On finit par s’y habituer, jusqu’au jour où l’on n’en peut plus. Le scooter qui réveille à 6h, les conversations sous la fenêtre, les camions qui font vibrer la façade, la musique qui traverse la rue comme si elle était dans votre salon. Le bruit ne fait pas que vous déranger, il vous fatigue, il coupe votre sommeil, il vous empêche de vous concentrer et transforme votre intérieur en un lieu de tension permanente. Et dans beaucoup de logements, le point faible, ce n’est pas le mur, c’est la fenêtre ! Le problème, c’est qu’en acoustique, les idées reçues ont la vie dure. Ajouter une vitre de plus ne garantit pas forcément une vraie amélioration, et une fenêtre pourtant récente peut laisser passer énormément de bruit si l’étanchéité n’est pas parfaite ou si le bruit contourne le vitrage par un coffre de volet ou une entrée d’air mal adaptée.

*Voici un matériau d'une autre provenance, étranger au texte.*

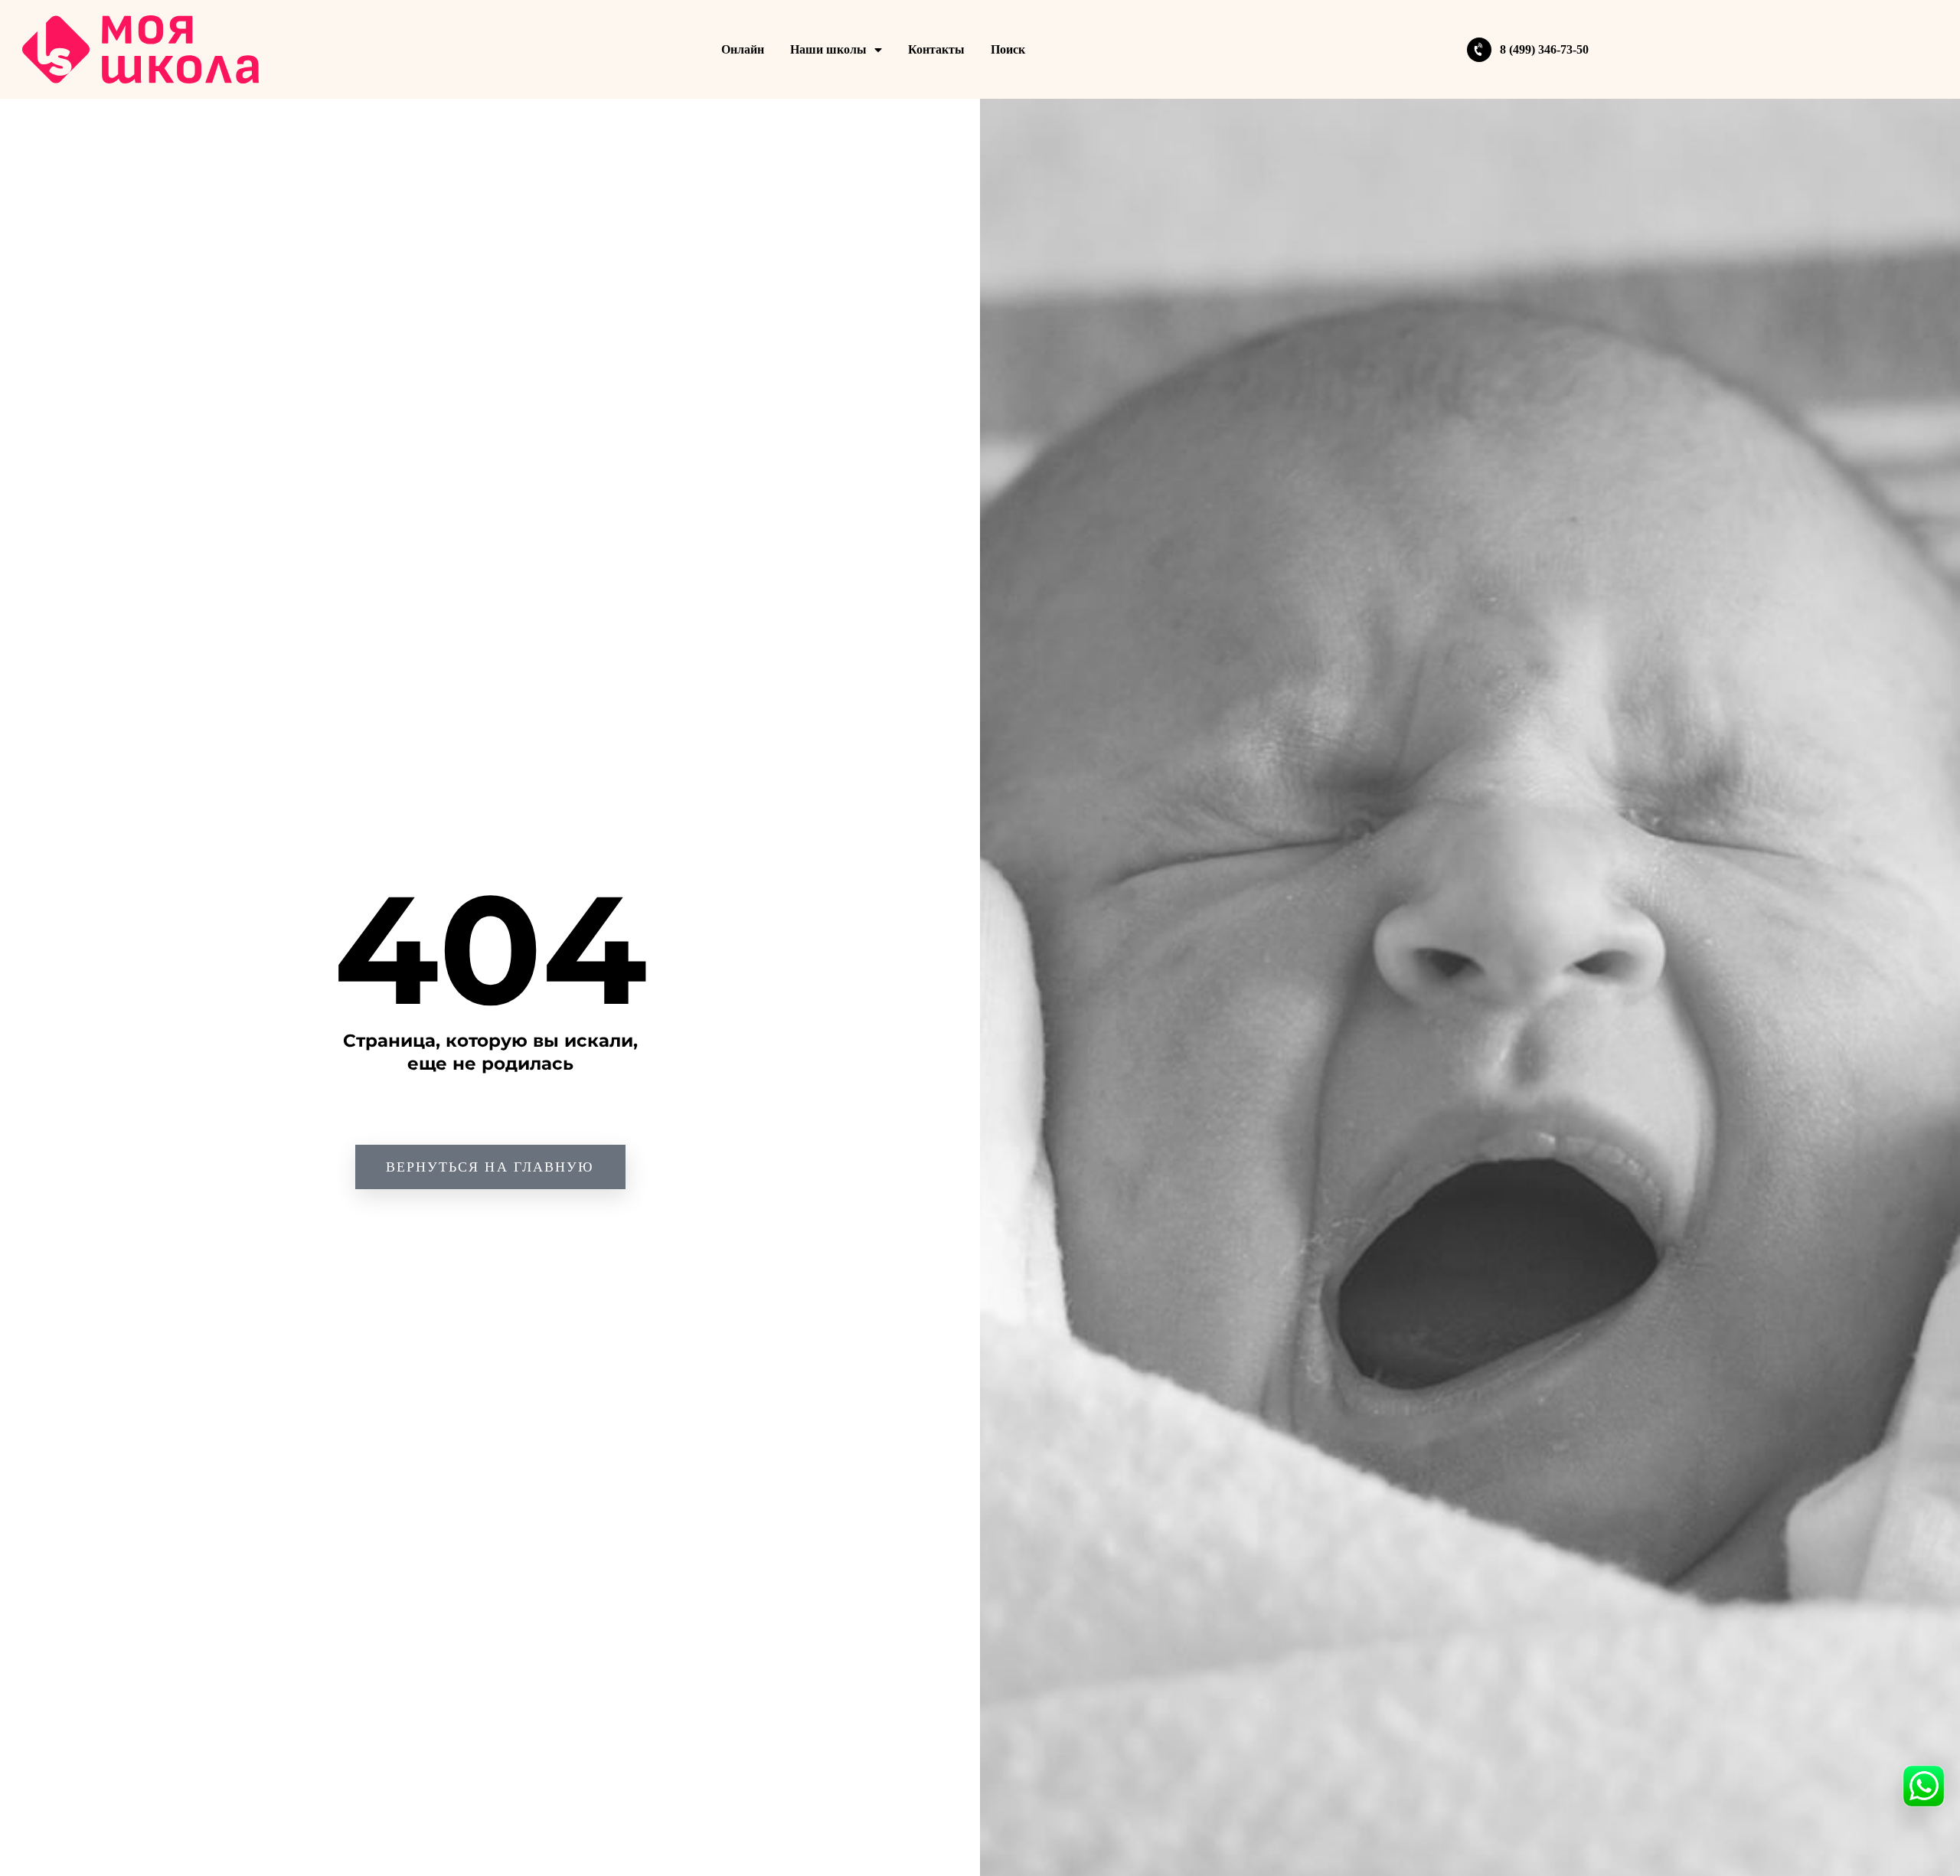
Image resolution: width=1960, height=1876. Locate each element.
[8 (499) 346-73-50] (1479, 50)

Dans cet article, Mille et une Fenêtres va remettre de l’ordre dans le sujet, avec des repères concrets et des solutions vraiment efficaces selon votre situation.
Identifier d’où vient le bruit
Les nuisances sonores qui agacent au quotidien ne sont pas toutes du même type. Un scooter qui accélère, une circulation dense, des sirènes, des conversations sous la fenêtre ou un train qui passe n’ont ni la même fréquence, ni la même façon de se propager. La première étape consiste donc à cartographier la gêne, en identifiant les moments où le bruit devient insupportable, sa signature, plutôt aiguë comme des voix, ou plutôt grave comme le trafic urbain, et surtout son chemin d’entrée. Car le son se faufile par les points faibles. Le vitrage, bien sûr, mais aussi les jonctions entre ouvrant et dormant, les liaisons avec la maçonnerie, les entrées d’air de ventilation et les coffres de volets. Un seul défaut d’étanchéité peut suffire à donner l’impression que rien ne marche, même si le reste est correct.
Le niveau sonore se mesure en db, les décibels, sur une échelle allant de 0dB, le seuil de l’audition, à 130dB, le seuil de la douleur. Dans un logement, on cherche généralement à rester entre 30 et 40dB pour retrouver une ambiance calme et reposante. À l’inverse, au-delà de 80dB, l’exposition peut devenir dangereuse pour la santé sur la durée. Pour évaluer la capacité d’un ensemble à atténuer les bruits extérieurs, on s’appuie sur l’indice Rw. Plus il est élevé, plus l’affaiblissement acoustique est important. On rencontre aussi Rw+C, plutôt lié aux bruits moyens/hauts, comme le trafic rapide au-delà de 70km/h et Rw+Ctr, plutôt associé aux bruits graves, comme la circulation urbaine lente, les poids lourds en dessous de 70km/h, la musique, et les trains au départ.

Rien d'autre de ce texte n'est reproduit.